The lawsuit alleges that these capacitor manufacturers, faced with declining demand, agreed to raise, fix, and stabilize capacitor prices. Capacitors are electronic circuit components that temporarily store electrical charge, and nearly every electronic device manufactured today contains them. Trillions of capacitors of various size, capacitance, and materials are manufactured each year. Price-fixing in the multibillion-dollar market for aluminum, tantalum, and film capacitors may have started as far back as 2002 and continued through at least 2013.
The U.S. Department of Justice (DOJ), along with regulators in China, Japan, South Korea, Singapore, Taiwan, Canada, Brazil, and Europe, have actively investigated the price-fixing allegations, and many have imposed fines against some or all of these same defendant manufacturers. One Japanese corporation requested that the DOJ grant it amnesty from prosecution in exchange for reporting about the capacitor manufacturers’ illegal collusive conduct.

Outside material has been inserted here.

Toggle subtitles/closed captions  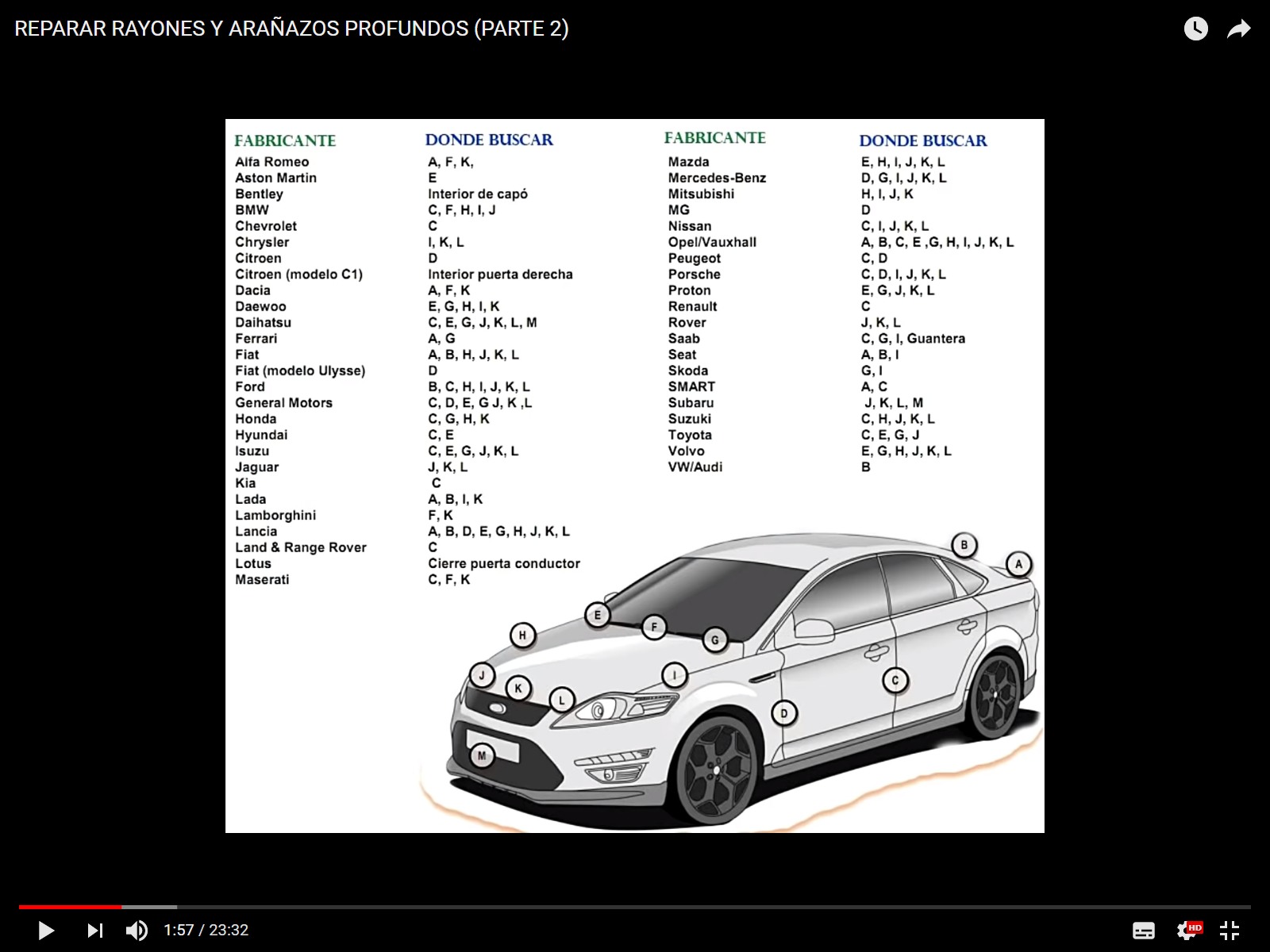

To date, eight additional capacitors manufacturers and two of their individual executives have pleaded guilty and been sentenced for violating federal antitrust laws following their plea agreements with the DOJ. Additional related executives remain under indictment.
Through this lawsuit, the firm seeks relief for direct purchasers of capacitors including, among other things, recovery of treble damages for the unlawful overcharge on capacitors resulting from defendants’ collusion.
To date, the firm has reached five rounds of settlements totaling $604.55 million with various defendants.